# WORK ITEM
Print the records below word for word, beginning with the first line and ending once the line containing "Tap the Панель" is printed.

# DATA EXTRACTS
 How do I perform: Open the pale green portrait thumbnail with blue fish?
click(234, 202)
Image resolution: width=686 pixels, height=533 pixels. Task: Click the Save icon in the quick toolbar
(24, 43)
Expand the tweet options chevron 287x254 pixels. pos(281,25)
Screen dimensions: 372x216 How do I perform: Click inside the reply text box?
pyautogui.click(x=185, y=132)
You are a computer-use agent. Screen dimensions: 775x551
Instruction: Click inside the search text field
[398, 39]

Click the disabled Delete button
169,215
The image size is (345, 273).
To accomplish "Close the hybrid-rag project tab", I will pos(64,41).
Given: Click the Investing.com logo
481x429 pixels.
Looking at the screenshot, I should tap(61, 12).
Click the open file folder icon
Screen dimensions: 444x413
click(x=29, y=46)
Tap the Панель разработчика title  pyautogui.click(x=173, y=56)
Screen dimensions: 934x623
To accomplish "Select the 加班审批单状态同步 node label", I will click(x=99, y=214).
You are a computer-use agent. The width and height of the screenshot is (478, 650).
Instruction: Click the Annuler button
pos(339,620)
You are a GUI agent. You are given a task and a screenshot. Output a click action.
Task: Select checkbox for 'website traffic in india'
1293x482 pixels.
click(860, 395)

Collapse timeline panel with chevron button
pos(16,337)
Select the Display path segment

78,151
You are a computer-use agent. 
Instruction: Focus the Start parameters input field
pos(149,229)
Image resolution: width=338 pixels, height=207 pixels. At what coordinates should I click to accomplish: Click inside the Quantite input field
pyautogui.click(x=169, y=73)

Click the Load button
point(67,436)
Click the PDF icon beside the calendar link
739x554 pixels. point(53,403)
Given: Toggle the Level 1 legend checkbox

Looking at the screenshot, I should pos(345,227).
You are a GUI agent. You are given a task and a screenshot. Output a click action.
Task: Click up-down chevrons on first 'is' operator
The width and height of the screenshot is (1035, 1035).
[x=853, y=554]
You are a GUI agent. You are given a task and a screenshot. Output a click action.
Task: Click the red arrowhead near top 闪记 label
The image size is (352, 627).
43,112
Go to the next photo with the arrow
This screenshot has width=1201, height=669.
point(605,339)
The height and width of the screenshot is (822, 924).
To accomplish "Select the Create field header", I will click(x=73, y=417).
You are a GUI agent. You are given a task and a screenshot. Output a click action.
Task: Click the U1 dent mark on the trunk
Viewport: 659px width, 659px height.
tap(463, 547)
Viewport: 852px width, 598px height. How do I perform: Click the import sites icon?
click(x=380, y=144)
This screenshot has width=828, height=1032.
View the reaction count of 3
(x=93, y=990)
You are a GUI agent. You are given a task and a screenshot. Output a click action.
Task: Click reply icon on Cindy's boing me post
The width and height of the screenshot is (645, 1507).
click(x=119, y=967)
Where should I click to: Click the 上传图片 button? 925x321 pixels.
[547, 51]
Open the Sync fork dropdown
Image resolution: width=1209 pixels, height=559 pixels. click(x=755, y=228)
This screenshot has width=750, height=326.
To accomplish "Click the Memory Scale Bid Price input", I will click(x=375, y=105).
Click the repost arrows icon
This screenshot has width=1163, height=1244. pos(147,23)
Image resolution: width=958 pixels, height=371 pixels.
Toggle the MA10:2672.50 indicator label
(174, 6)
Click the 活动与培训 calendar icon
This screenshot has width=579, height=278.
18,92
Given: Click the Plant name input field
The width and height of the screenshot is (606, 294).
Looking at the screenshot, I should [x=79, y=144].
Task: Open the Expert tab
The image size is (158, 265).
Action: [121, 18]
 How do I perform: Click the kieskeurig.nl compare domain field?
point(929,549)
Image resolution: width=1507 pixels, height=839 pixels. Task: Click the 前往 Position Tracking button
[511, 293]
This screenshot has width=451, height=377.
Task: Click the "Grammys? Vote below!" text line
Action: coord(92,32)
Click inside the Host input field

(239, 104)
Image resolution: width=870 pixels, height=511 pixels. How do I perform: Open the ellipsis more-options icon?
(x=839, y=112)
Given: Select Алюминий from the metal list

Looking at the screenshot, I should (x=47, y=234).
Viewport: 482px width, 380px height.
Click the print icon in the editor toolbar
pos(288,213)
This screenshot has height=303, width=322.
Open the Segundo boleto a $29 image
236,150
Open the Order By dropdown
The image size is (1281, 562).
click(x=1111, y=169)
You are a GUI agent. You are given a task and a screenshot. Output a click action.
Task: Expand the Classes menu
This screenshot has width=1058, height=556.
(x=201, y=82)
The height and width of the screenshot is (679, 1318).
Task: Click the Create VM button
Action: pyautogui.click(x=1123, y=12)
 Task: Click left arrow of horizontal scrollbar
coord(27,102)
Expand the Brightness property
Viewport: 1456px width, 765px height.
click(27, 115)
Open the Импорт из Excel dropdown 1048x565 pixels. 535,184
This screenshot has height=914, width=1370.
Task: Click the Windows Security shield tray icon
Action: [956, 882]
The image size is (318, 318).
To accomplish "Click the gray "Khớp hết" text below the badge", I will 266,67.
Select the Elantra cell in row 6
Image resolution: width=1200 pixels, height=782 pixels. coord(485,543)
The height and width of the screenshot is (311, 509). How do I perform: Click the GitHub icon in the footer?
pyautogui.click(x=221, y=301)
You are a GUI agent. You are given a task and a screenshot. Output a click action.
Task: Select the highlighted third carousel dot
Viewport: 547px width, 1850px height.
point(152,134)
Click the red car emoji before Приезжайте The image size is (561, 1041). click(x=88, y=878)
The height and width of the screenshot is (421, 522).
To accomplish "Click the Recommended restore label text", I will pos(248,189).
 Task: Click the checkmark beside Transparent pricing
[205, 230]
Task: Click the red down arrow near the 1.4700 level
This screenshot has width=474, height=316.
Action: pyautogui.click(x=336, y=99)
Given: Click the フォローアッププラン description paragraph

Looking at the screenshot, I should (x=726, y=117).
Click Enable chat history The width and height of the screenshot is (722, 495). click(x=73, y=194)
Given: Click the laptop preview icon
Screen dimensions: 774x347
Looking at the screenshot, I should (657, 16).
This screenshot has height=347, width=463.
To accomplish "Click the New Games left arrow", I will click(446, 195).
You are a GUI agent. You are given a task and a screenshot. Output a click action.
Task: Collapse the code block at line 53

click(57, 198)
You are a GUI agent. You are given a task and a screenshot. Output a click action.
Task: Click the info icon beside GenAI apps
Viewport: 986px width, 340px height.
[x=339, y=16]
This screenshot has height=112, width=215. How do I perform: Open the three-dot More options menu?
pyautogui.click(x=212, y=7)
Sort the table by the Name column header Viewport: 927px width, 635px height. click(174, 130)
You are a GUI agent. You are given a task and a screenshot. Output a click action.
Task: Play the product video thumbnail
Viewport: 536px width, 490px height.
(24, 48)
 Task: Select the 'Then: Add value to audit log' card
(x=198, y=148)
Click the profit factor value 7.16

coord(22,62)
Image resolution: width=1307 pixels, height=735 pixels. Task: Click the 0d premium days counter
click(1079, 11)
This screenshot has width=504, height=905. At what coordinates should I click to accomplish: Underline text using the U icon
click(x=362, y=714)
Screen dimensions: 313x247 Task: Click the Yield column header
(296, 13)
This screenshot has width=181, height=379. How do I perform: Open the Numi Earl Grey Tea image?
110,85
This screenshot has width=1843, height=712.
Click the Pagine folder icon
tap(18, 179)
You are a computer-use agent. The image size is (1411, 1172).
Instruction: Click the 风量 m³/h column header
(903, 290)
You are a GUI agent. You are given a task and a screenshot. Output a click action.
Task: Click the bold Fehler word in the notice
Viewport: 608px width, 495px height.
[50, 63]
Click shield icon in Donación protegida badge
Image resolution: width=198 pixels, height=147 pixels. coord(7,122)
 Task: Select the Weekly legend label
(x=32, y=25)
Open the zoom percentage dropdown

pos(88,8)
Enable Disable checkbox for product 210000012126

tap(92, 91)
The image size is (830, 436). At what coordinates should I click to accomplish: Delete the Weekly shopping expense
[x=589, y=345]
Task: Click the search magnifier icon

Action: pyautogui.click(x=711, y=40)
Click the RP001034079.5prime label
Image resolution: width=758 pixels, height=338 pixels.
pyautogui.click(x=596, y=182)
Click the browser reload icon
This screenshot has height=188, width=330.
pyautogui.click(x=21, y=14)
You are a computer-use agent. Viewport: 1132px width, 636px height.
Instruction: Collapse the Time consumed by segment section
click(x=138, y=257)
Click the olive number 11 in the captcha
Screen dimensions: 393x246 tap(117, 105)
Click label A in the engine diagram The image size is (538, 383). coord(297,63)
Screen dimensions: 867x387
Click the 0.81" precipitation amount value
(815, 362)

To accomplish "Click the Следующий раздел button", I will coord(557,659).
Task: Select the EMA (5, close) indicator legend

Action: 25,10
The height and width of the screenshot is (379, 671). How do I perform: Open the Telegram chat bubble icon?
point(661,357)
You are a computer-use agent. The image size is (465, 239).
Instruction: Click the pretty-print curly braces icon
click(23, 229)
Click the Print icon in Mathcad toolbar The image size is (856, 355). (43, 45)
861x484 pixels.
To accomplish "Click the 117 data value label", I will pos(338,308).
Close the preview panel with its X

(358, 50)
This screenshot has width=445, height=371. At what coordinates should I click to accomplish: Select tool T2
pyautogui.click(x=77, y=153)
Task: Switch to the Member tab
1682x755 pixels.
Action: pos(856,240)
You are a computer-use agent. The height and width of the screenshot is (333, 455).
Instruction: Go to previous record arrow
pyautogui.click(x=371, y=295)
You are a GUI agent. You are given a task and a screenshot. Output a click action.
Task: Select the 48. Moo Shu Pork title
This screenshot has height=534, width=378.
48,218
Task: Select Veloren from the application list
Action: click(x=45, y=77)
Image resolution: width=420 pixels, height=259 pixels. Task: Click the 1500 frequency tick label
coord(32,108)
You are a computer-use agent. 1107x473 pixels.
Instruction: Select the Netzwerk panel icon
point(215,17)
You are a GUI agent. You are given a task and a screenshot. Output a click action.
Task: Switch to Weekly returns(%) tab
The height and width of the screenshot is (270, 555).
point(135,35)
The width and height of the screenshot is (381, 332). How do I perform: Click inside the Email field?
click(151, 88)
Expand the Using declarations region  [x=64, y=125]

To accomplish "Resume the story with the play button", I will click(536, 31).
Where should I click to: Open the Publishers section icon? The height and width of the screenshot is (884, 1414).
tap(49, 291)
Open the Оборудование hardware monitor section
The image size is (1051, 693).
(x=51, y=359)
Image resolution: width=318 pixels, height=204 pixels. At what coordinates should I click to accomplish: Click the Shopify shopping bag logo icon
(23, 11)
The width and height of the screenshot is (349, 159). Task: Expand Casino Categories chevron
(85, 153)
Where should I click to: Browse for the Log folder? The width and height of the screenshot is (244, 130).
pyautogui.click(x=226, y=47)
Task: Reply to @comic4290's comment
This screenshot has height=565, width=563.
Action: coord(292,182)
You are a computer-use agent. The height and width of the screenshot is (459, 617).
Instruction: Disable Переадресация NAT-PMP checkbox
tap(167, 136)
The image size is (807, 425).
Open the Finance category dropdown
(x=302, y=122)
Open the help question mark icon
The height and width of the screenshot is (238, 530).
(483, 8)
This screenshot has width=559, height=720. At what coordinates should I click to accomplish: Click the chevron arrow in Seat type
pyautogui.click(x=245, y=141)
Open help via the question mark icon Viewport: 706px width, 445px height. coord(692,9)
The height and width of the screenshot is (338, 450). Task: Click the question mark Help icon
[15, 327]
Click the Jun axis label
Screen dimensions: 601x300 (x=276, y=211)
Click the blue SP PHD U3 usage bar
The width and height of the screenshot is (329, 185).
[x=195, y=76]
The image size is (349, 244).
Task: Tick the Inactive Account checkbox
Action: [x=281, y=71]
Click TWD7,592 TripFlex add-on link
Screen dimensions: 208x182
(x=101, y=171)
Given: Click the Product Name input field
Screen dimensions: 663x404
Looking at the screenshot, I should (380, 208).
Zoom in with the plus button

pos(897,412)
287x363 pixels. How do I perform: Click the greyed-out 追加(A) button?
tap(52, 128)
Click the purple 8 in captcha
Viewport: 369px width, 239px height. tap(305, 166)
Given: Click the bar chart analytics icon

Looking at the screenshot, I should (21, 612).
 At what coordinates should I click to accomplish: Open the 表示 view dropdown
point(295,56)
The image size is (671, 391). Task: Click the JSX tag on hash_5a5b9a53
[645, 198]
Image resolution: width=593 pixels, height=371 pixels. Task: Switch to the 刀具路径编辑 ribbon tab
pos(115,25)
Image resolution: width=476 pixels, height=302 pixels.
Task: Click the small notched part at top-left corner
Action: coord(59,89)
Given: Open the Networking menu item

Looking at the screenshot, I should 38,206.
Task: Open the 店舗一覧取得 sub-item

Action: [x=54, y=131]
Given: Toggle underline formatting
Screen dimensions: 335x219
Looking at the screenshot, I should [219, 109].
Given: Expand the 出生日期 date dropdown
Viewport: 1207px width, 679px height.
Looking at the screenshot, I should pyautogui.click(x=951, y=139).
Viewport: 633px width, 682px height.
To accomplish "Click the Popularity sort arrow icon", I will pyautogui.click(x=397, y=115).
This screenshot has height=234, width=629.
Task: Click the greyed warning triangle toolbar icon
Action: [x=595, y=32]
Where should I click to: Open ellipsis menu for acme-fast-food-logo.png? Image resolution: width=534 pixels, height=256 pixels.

# RESULT FOR THIS EXERCISE
 How do I perform: Open the pale green portrait thumbnail with blue fish?
click(234, 202)
Image resolution: width=686 pixels, height=533 pixels. Task: Click the Save icon in the quick toolbar
(24, 43)
Expand the tweet options chevron 287x254 pixels. pos(281,25)
Screen dimensions: 372x216 How do I perform: Click inside the reply text box?
pyautogui.click(x=185, y=132)
You are a computer-use agent. Screen dimensions: 775x551
Instruction: Click inside the search text field
[398, 39]

Click the disabled Delete button
169,215
The image size is (345, 273).
To accomplish "Close the hybrid-rag project tab", I will pos(64,41).
Given: Click the Investing.com logo
481x429 pixels.
Looking at the screenshot, I should tap(61, 12).
Click the open file folder icon
Screen dimensions: 444x413
click(x=29, y=46)
Tap the Панель разработчика title  pyautogui.click(x=173, y=56)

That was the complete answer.